Fachkräftemangel -

Personalnot im Ausbaugewerbe würgt den Wohnungsbau ab

Ausländische Arbeiter schließen Lücke im Hauptgewerbe. Klempnerjobs bleiben 183 Tage vakant

DBU/Berlin – Der Mangel an Baufachkräften im Ausbaugewerbe bremst den Wohnungsbau. Zu dieser Einschätzung kommen die Volkswirte der staatseigenen Bank KfW in einer Mitte August vorgelegten Studie. Demnach gibt es in Deutschland „Kapazitätsengpässe in der Bauwirtschaft“, schreiben die Experten der KfW. „Und zwar zunehmend ausgelöst durch Fachkräftemangel.“

Auch das Bauhauptgewerbe sucht händeringend Fachkräfte, wie der Zentralverband des Deutschen Baugewerbes (ZDB) bestätigt. Beim Fachkräfteangebot gebe es eine Differenz zur Nachfrage, sagte Andreas Geyer, Hauptabteilungsleiter Wirtschaft beim ZDB gegenüber der Fachzeitung Der BauUnternehmer. Einen Personalnotstand will der ZDB-Experte allerdings nicht bestätigen, sondern verweist auf den kontinuierlichen Beschäftigungsaufbau der zurückliegenden Jahre. Tatsächlich ermittelte das Statistische Bundesamt (Destatis) für den Zeitraum von 2009 bis 2017 einen Beschäftigungsanstieg im Bauhauptgewerbe von 705.000 auf 812.000 Personen.
Dieser Einschätzung stimmen die KfW-Volkswirte zu. „Die Unternehmen des Bauhauptgewerbes konnten die Baunachfrage bisher befriedigen“, schreiben die Wirtschaftsanalysten der KfW. Im Ausbaugewerbe gebe es jedoch nach der neuesten Analyse der Bundesagentur für Arbeit (BA) schon heute gravierende Fachkräfteengpässe.
Tatsächlich blieben als offen gemeldete Stellen im Klempner- und Sanitärhandwerk zuletzt im Schnitt 183 Tage (ein halbes Jahr) unbesetzt. Wie aus den aktuellen Zahlen der BA hervorgeht. Damit habe sich das Fachkräfteangebot in diesem Bereich im vergangenen Jahr weiter verknappt, folgert die KfW. „Mittlerweile weist keine andere Branche derart lange Vakanzeiten aus.“ Vor allem Meister seien schwer zu bekommen, zunehmend aber auch andere Fachkräfte im Bauhandwerk, so die KfW.
Die Volkswirte der Bank sehen darin einen Hauptgründe für den enormen Bauüberhang in Deutschland. „In den vergangenen zehn Jahren hat sich die Schere zwischen Baugenehmigungen und Baufertigstellungen im Wohnungssektor immer weiter geöffnet. Aktuell warten in Deutschland 653.000 genehmigte Wohnungsneubauten auf Umsetzung“, sagte Dr. Jörg Zeuner, Chefvolkswirt der KfW-Bankengruppe. „Ich erwarte, dass die Zahl bis Jahresende weiter steigt.“ Laut KfW-Prognose wird die Zahl der genehmigten Wohnungen die Fertigstellungen im laufenden Jahr um 50.000 Einheiten übertreffen (siehe Meldung Seite 2). „Es hapert an der Umsetzung bewilligter Bauvorhaben“, folgern die KfW-Experten.

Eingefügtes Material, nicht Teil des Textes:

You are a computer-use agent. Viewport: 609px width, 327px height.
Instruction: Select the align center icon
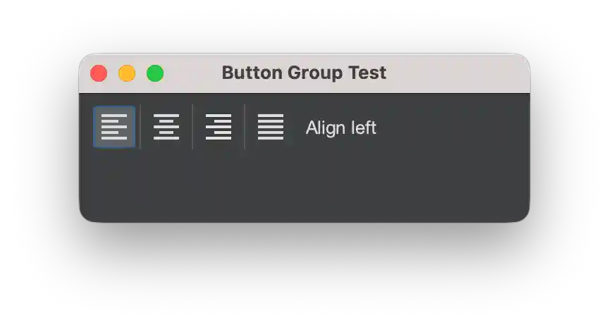click(x=166, y=127)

17 Prozent ohne deutschen Pass
Aktuelle Zahlen des Hauptverbandes der Deutschen Bauwirtschaft zeigen, dass vor allem Arbeitskräfte aus dem Ausland die Bedarfslücke des Bauhauptgewerbes schließen. Die Zahl der sozialversicherungspflichtig Baubeschäftigten ohne deutschen Pass ist seit 2009 sprunghaft angestiegen, und die Zunahme beschleunigt sich weiter. Im vergangenen Jahr lag die Ausländerquote im Bauhauptgewerbe bei rund 17 Prozent, im Hoch- und Tiefbau gar bei 23 Prozent. 2009 lagen die entsprechenden Werte noch bei acht beziehungsweise neun Prozent. Auch die Zahl der entsandten EU-Arbeitskräfte auf deutschen Baustellen hat sich im gleichen Zeitraum auf rund 102.000 Personen verdoppelt.

Halbierte Branchenbelegschaft
Laut ZDB-Experte Geyer hat die deutsche Bauwirtschaft bis heute mit den Folgen des drastischen Stellen- und Ausbildungsrückgang der Jahre 1995 bis 2005 zu kämpfen. Damals habe sich die Branchenbelegschaft von 1,4 Millionen auf 700.000 halbiert. Die Lehrlingszahlen seien damals sogar überproportional um 60 Prozent gesunken, so Geyer.